**** DATA UNDER STUDY ****

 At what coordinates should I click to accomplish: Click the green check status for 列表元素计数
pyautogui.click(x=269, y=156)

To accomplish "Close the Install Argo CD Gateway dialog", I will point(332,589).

****
**** DATA UNDER STUDY ****

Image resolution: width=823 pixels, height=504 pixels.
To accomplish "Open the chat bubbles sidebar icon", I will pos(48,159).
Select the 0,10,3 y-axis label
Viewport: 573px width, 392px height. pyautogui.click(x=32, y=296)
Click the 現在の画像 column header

****

### TASK TO COMPLETE
Copy all lines from the material that contain "will".

### SOLUTION
To accomplish "Close the Install Argo CD Gateway dialog", I will point(332,589).
To accomplish "Open the chat bubbles sidebar icon", I will pos(48,159).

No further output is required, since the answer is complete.